Schwetzingen. „Ach herrje, das war so eine Sache“, mit einem gequälten Lachen beginnt Claus Polzer aus Schwetzingen zu erzählen, wie das elektrische Dreirad aus dem ungarischen Budapest zurück in die Kurpfalz kam. „Ich dachte, wenn ich den Donauradweg geschafft habe, dann gibt es vier Möglichkeiten, das Dreirad heimzubekommen. Geklappt hat keine davon. Da war ich wohl etwas blauäugig“, gibt der 88-Jährige zu.

Das Wichtigste zuerst: Claus Polzer hat es geschafft. Insgesamt 1 458 Kilometer in 22 Tagen legte der Rentner mit dem akkubetriebenen Dreirad zurück, dabei passierte er drei Hauptstädte und war in vier verschiedenen Ländern unterwegs. Er sei froh und dankbar, die Reise trotz seines Oberschenkelbruchs und der vorangegangenen Krebserkrankung angetreten zu sein, wenn auch mit dem Dreirad statt dem E-Bike – beim nächsten Mal, das zweifellos folgen wird, möchte er aber einiges anders machen.

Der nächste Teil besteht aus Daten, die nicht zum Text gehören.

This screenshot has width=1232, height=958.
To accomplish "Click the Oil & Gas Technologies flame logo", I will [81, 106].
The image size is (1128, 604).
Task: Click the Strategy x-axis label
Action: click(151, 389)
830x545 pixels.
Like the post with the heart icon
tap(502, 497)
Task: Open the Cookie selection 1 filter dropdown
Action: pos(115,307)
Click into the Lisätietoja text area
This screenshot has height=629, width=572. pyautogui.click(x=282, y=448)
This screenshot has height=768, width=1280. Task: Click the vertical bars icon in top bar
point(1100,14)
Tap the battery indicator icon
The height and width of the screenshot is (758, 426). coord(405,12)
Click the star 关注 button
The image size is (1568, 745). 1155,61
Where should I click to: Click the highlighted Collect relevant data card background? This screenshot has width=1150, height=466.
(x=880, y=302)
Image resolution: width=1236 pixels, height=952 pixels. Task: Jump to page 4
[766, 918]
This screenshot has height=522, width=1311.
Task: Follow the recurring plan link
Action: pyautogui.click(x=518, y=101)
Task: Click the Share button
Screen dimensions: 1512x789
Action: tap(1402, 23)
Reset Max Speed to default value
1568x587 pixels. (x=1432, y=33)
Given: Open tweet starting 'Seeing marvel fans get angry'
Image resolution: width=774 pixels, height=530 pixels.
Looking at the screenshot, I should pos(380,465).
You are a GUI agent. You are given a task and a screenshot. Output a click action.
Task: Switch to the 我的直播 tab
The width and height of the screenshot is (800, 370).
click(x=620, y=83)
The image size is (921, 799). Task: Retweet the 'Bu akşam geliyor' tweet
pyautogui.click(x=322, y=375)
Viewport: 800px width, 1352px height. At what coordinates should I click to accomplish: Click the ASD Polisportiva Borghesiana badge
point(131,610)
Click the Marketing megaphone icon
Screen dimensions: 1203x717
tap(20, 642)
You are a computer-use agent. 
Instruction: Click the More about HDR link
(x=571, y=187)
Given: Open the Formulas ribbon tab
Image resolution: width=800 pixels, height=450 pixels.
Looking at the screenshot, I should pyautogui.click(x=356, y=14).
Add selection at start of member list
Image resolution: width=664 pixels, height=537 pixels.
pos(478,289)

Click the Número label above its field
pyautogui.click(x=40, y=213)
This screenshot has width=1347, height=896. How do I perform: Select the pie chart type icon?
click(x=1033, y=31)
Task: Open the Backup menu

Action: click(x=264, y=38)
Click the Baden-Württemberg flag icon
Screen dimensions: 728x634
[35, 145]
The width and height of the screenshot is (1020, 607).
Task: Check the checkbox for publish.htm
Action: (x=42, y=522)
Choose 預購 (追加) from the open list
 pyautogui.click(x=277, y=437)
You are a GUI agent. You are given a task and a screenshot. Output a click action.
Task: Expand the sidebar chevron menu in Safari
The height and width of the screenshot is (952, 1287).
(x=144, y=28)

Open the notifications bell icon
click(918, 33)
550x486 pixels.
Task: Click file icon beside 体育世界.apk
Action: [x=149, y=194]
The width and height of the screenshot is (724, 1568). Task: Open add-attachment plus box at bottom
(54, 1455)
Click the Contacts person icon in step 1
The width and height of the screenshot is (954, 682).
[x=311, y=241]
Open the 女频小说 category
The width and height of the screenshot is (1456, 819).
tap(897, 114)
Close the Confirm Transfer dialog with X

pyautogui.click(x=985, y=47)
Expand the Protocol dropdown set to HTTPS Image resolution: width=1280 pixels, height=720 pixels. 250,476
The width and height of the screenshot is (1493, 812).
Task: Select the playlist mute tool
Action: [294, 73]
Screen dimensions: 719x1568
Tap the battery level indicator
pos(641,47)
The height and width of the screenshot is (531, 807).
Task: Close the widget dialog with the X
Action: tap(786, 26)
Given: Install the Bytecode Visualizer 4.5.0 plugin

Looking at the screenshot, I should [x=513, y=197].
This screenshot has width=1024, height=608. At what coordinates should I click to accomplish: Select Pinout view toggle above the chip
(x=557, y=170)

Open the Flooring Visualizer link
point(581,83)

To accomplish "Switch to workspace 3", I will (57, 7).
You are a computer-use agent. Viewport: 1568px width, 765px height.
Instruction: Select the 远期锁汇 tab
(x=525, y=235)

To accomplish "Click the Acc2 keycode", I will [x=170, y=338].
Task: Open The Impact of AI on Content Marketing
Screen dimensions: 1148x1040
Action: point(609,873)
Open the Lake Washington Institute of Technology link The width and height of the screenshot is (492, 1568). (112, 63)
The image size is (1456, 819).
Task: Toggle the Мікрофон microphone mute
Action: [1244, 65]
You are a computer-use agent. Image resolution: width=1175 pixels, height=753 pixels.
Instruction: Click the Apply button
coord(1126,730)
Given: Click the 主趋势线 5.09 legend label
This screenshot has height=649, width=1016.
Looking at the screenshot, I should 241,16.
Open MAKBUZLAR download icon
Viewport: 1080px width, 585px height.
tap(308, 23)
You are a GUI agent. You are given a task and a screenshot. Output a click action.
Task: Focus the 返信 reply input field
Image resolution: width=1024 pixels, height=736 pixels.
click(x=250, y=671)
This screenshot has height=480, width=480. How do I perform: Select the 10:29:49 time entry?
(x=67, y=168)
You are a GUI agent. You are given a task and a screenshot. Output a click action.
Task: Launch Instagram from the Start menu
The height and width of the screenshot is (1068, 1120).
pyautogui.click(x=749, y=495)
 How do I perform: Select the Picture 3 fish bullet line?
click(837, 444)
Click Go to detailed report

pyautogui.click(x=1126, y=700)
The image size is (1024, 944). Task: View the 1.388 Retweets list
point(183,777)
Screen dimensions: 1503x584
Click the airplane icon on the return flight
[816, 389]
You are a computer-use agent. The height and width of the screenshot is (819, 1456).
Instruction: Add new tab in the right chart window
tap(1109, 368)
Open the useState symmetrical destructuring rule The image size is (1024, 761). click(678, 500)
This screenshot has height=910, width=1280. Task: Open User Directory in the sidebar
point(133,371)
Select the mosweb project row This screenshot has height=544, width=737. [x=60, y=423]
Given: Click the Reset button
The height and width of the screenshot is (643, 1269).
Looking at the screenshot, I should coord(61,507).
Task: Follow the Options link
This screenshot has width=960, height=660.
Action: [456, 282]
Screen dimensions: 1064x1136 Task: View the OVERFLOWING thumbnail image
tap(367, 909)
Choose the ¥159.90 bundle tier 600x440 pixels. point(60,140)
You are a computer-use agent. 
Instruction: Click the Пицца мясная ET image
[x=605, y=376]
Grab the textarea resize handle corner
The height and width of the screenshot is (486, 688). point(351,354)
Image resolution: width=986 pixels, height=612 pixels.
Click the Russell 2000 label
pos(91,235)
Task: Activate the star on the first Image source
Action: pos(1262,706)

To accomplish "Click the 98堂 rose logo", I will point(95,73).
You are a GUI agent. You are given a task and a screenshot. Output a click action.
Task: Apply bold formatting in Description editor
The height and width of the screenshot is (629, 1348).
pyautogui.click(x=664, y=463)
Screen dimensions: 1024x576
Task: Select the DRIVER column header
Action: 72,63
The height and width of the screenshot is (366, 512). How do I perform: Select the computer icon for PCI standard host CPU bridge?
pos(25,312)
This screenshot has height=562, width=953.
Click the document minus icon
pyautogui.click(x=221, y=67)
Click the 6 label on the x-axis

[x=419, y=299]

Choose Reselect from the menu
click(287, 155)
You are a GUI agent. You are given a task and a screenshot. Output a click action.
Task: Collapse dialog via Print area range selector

Eine der Engstellen, durch die Claus Polzer mit dem Dreirad musste. © Eschwey

„Bei unserem letzten Telefonat war ich ja gerade kurz hinter Bratis-lava in der Slowakei“, erinnert sich der Abenteurer. Besonders die Infrastruktur in dem osteuropäischen Land habe es ihm angetan: „Dort zu fahren, war ein Traum. Die Radwege waren super ausgebaut. Das einzige, was meine Laune schmälerte, war, dass ich kein Frühstück im Hotel bekam. Deswegen war das dann das Erste, was ich in Ungarn nachholte: frühstücken.“

Herausforderungen auf dem Donauradweg: Infrastruktur und Beschilderung in Ungarn

Die Erfahrungen, die Claus Polzer in der Slowakei machte, waren konträr zu den Erlebnissen in Ungarn. Während er in der Slowakei kein Frühstück, dafür ausgebaute Radwege vorfand, sah sich der Rentner in Ungarn zwar mit gutem Frühstück, aber auch mit mangelhafter Radweg-Infrastruktur konfrontiert. „Fast noch schlimmer als die Wege waren die Beschilderungen. Einmal folgte ich den Schildern zu einer Fähre, die seit drei Jahren außer Betrieb ist. Das ging mir auch mit Hotels so. In den Reiseführern und vor Ort werden da Übernachtungsmöglichkeiten angepriesen, die seit Jahren geschlossen sind.“

Es sei Absicht gewesen, vorher keine Übernachtungsmöglichkeiten zu reservieren: „So wollte ich mich besser nach der Akkuleistung des Dreirads richten. Durchschnittlich hat es 60 Kilometer geschafft. Das höchste der Gefühle waren 82 Kilometer an einem Tag.“ Doch gerade, wenn er eine Möglichkeit suchte, um Rast zu machen und die Akkus aufzuladen, saß er nicht selten in der Zwickmühle. „Dann hatte ich nur noch wenige Kilometer und traf auf ein Hotel, das zu war. Das war nicht einfach für mich. Auch, weil ich mich sehr oft verfahren habe, wegen der schlechten Beschilderung“, begründet der Großvater eines erwachsenen Enkels.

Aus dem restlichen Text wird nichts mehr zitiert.